Krisis akhlak yang melanda sebagian remaja saat ini, merupakan
salah satu akibat dari perkembangan global dan kemajuan IPTEK yang tidak
diimbangi dengan kemajuan moral akhlak. Perilaku remaja yang cenderung lekas
marah, kurang hormat terhadap orang tua, bersikap kasar, kurang disiplin dalam
beribadah, menjadi pemakai obat-obatan, terjerumus dalam perilaku sex bebas
serta perilaku yang menyimpang lainnya telah melanda sebagian besar kalangan
remaja.
1.2. Rumusan Masalah
Lalu ada apakah di masa remaja ini? Seberapa besarkah pentingnya
untuk menangani masa remaja dan seberapa besar pengaruhnya untuk kehidupan
dimasa depan individu tersebut? Adakah keterkaitanya dengan era globalisasi
sekarang ini?
BAB II
PEMBAHASAN
2.1.Pengertian
Globalisasi
Menurut asal katanya, kata "globalisasi" diambil dari
kata global, yang maknanya
ialah universal. Achmad
Suparman menyatakan globalisasi adalah suatu proses menjadikan sesuatu
(benda atau perilaku) sebagai ciri dari setiap individu di dunia ini tanpa
dibatasi oleh wilayah. Globalisasi
belum memiliki definisi yang mapan, kecuali sekedar definisi kerja (working definition), sehingga tergantung
dari sisi mana orang melihatnya.
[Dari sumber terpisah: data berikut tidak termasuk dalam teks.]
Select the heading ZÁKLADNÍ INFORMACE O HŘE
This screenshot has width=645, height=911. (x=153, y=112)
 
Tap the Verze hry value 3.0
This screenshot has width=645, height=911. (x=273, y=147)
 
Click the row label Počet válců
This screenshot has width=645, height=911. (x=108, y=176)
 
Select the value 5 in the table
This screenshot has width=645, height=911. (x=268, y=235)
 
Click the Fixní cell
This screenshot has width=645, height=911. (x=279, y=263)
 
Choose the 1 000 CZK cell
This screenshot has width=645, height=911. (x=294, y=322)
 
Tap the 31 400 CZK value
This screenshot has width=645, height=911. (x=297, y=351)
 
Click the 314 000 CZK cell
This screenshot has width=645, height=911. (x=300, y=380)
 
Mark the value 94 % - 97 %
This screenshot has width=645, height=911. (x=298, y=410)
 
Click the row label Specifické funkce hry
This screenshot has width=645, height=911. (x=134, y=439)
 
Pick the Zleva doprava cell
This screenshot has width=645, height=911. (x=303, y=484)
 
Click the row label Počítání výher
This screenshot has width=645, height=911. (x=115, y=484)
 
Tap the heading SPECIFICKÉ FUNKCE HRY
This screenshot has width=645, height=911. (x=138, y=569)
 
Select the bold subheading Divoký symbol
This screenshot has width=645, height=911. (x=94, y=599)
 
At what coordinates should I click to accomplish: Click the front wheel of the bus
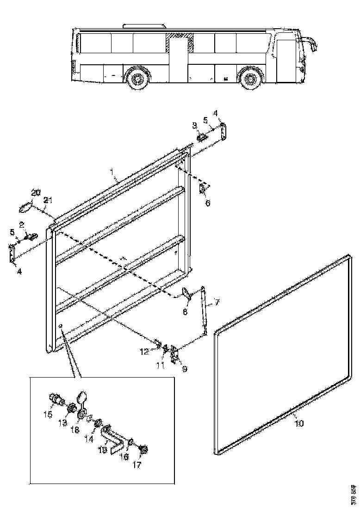tap(250, 79)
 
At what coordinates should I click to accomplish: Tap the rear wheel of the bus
tap(137, 79)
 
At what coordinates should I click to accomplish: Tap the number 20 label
tap(36, 192)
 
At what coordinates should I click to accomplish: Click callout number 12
tap(144, 351)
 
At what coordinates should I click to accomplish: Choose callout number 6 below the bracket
tap(207, 203)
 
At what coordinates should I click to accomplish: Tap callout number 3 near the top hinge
tap(195, 125)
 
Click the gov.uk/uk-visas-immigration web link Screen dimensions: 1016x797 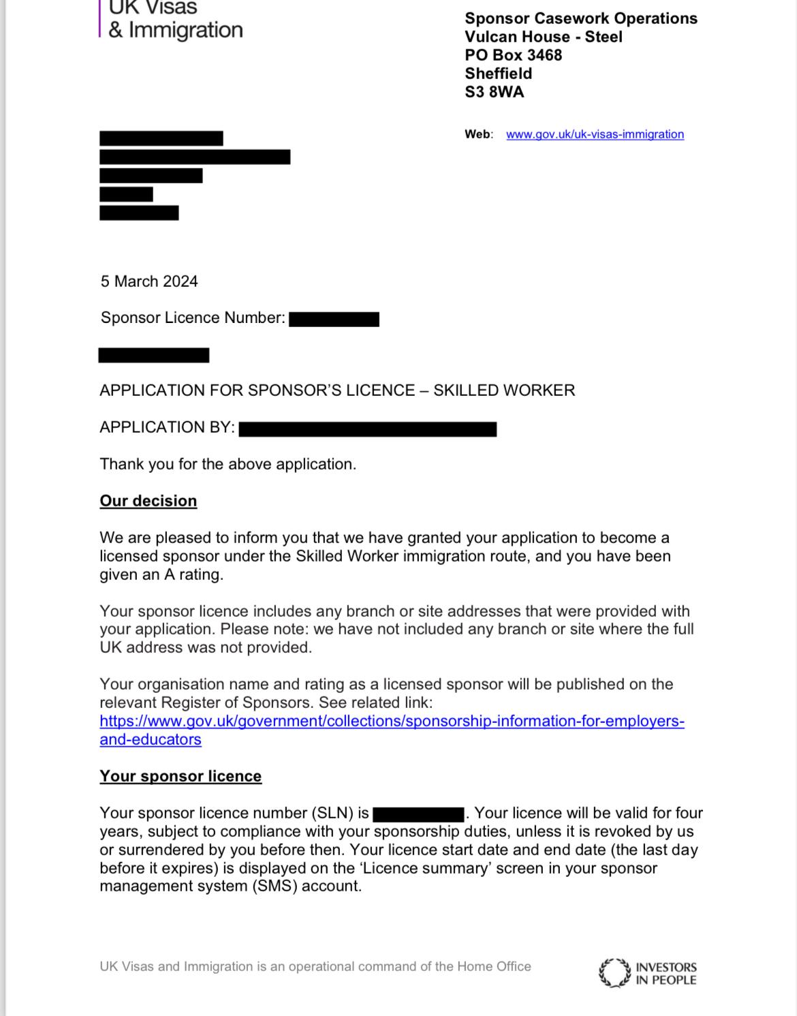click(595, 134)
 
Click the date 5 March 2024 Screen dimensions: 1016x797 click(149, 281)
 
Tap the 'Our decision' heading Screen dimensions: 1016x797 click(149, 501)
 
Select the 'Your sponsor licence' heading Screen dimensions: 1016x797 click(181, 776)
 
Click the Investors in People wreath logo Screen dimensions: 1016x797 click(614, 973)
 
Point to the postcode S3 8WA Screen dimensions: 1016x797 click(495, 92)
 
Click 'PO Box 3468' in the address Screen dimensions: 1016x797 click(514, 55)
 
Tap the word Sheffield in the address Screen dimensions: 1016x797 click(499, 74)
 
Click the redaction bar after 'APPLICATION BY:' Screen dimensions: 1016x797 click(368, 429)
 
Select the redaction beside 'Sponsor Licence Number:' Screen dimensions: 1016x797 click(334, 319)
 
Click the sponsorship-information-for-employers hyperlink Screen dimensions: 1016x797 click(392, 721)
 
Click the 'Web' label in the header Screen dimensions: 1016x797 click(478, 134)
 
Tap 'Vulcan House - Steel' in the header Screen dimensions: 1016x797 click(544, 37)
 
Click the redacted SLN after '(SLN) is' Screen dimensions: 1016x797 click(418, 814)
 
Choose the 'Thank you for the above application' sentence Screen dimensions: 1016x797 click(228, 464)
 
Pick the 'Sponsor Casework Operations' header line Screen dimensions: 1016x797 click(581, 18)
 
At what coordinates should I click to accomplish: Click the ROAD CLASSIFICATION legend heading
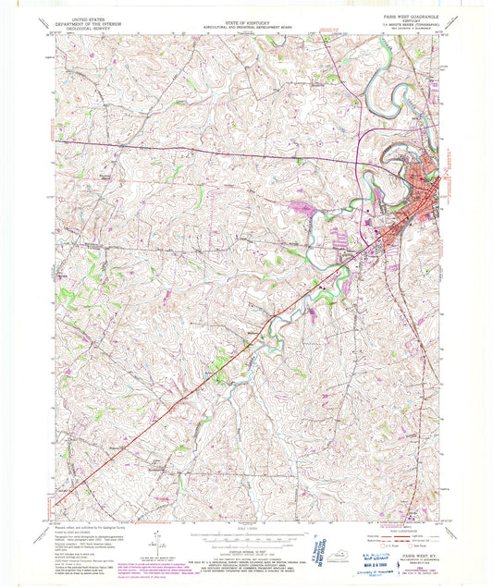coord(395,514)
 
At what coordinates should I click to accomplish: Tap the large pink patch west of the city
coord(302,207)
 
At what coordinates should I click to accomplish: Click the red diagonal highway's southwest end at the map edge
coord(57,504)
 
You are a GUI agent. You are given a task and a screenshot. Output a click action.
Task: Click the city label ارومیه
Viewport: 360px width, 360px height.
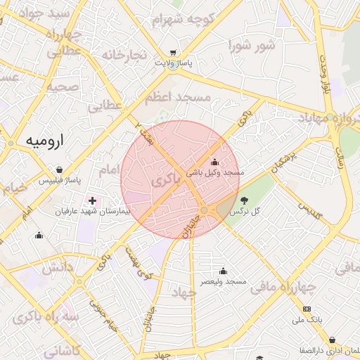[x=44, y=140]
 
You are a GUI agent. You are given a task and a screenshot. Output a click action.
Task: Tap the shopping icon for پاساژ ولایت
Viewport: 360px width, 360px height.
[x=173, y=53]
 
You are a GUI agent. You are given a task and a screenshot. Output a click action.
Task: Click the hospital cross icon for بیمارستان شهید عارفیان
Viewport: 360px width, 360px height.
[x=92, y=200]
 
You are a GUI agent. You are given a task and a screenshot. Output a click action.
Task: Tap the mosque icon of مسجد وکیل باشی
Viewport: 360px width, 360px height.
[x=214, y=163]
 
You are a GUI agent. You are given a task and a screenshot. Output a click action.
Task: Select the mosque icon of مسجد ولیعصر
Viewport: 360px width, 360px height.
[x=223, y=271]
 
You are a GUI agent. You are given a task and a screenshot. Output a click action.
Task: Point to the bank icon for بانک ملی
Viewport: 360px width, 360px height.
[x=307, y=309]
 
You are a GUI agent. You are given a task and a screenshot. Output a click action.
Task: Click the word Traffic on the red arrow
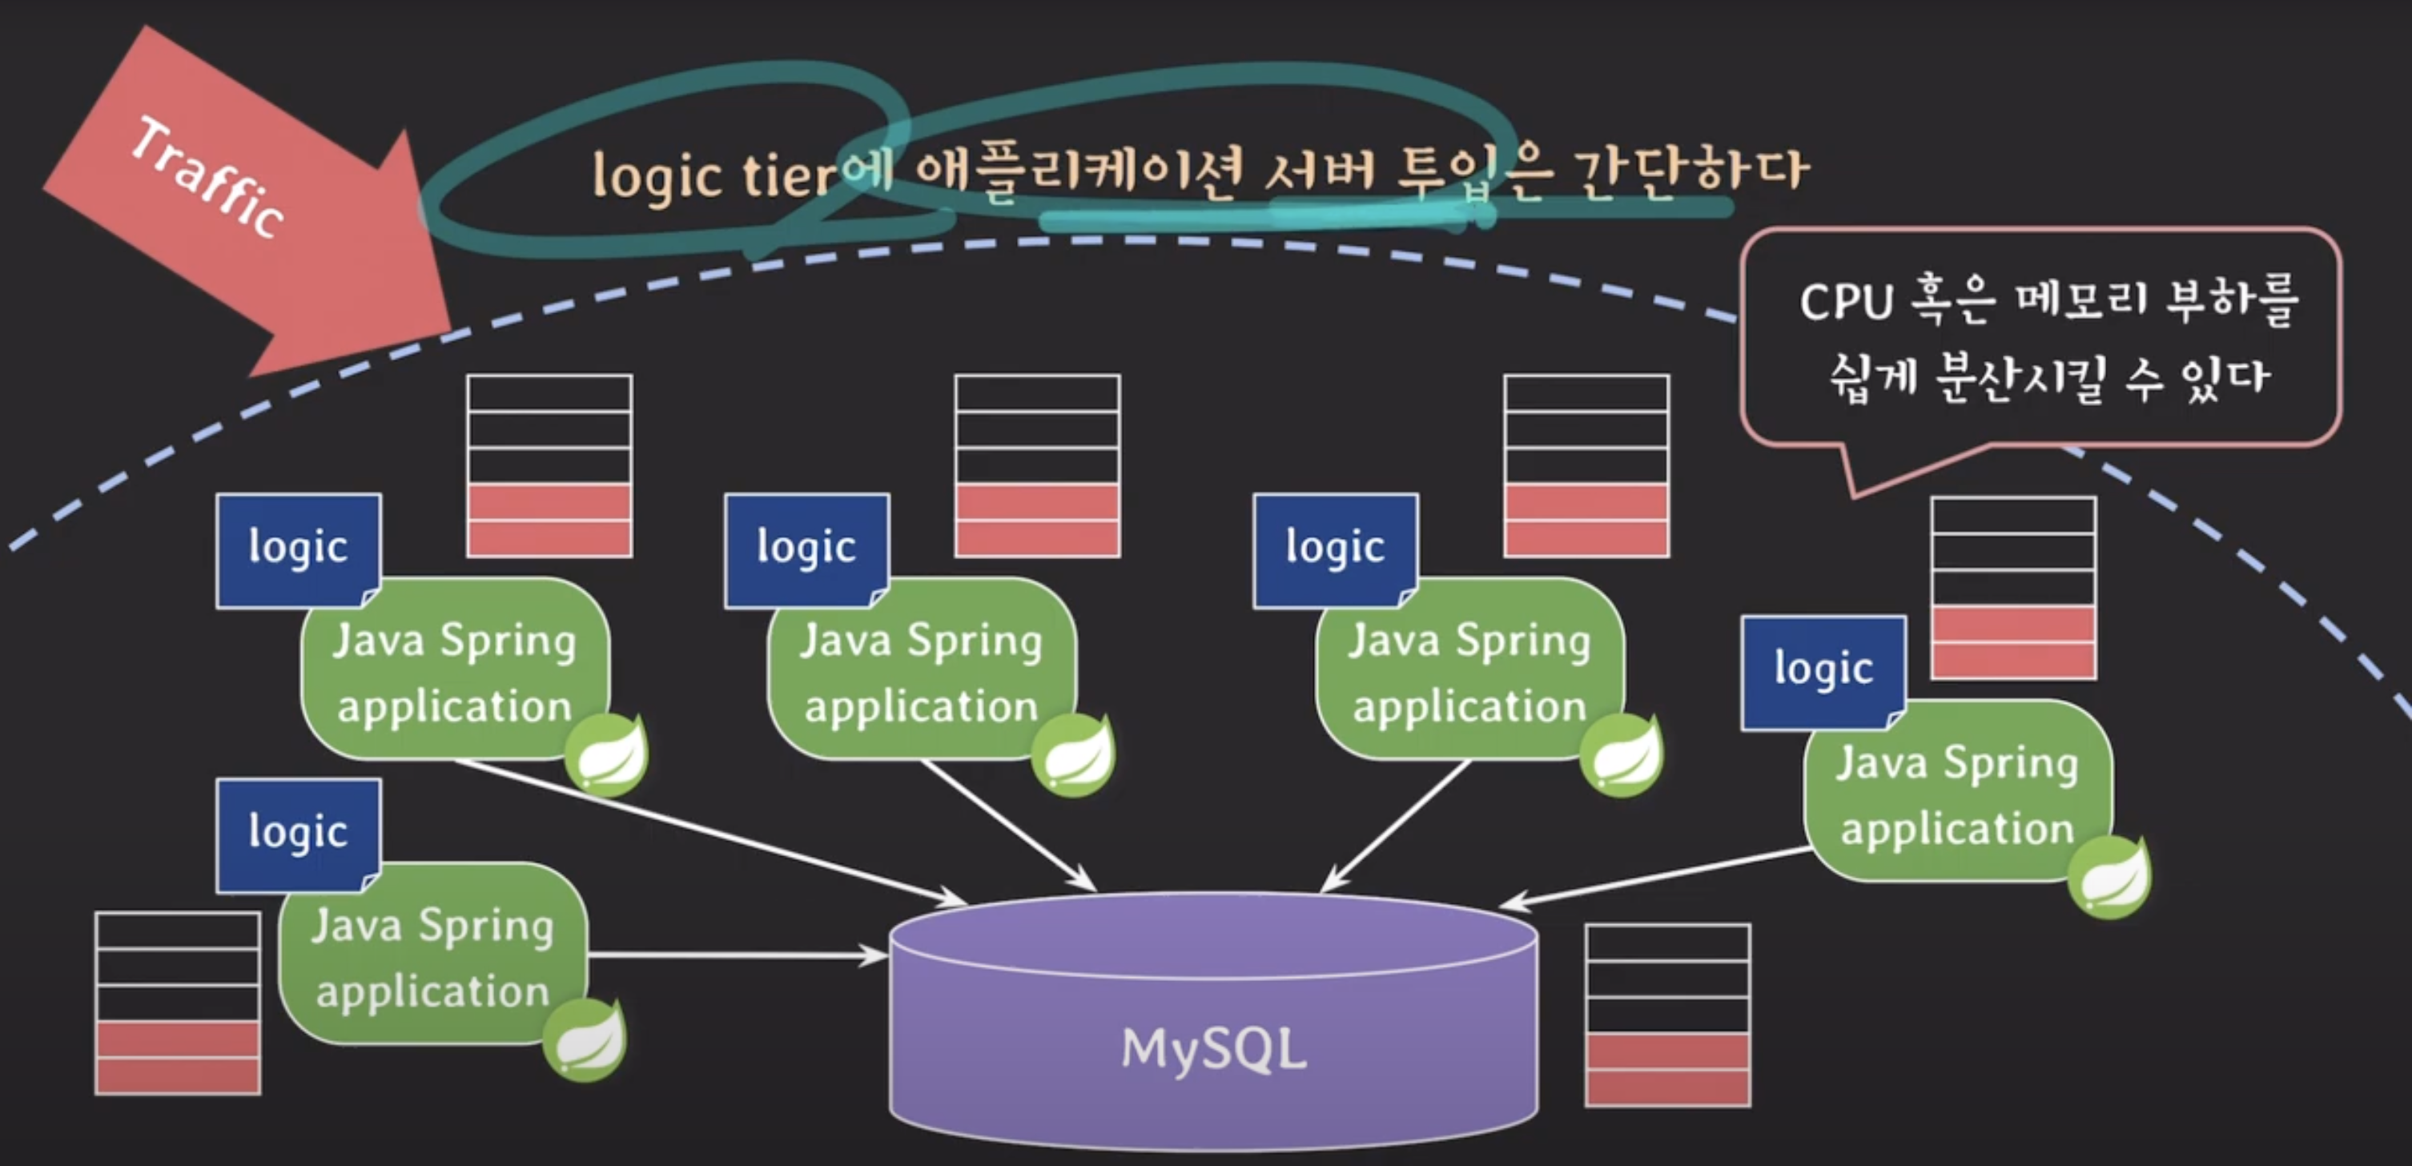click(208, 178)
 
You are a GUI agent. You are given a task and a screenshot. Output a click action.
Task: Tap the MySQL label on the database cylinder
click(1212, 1048)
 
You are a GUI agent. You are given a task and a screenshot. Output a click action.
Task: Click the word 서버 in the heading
click(1321, 172)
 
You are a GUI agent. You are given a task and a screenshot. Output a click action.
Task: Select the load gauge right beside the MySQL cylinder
click(1667, 1015)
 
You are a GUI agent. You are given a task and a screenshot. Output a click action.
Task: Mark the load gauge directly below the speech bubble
click(2013, 588)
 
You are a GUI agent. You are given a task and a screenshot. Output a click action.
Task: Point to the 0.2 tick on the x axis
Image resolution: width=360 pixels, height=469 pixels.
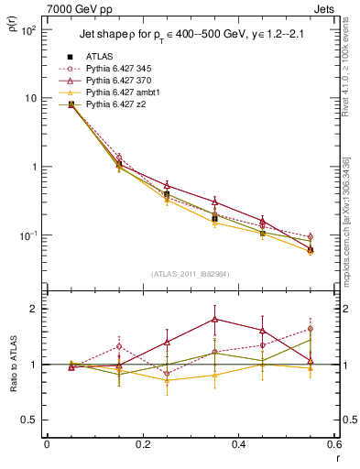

Ada yang memandangnya sebagai suatu proses
sosial, atau proses sejarah, atau proses alamiah yang akan membawa seluruh
bangsa dan negara di dunia makin terikat satu sama lain, mewujudkan satu
tatanan kehidupan baru atau kesatuan ko-eksistensi dengan menyingkirkan
batas-batas geografis, ekonomi dan budaya masyarakat.[1]
Adapun konsep globalisasi menurut pendapat para ahli adalah :
1. Malcom
Waters, Globalisasi
adalah sebuah proses sosial yang berakibat bahwa pembatasan geografis pada
keadaan sosial budaya menjadi kurang penting, yang terjelma didalam kesadaran
orang.
2. Emanuel
Ritcher, Globalisasi adalah jaringan kerja
global secara bersamaan menyatukan masyarakat yang sebelumnya terpencar-pencar
dan terisolasi kedalam saling ketergantungan dan persatuan dunia.
3. Thomas
L. Friedman, Globlisasi memiliki dimensi ideology
dan teknlogi. Dimensi teknologi yaitu kapitalisme dan pasar bebas, sedangkan
dimensi teknologi adalah teknologi informasi yang telah menyatukan dunia.[2]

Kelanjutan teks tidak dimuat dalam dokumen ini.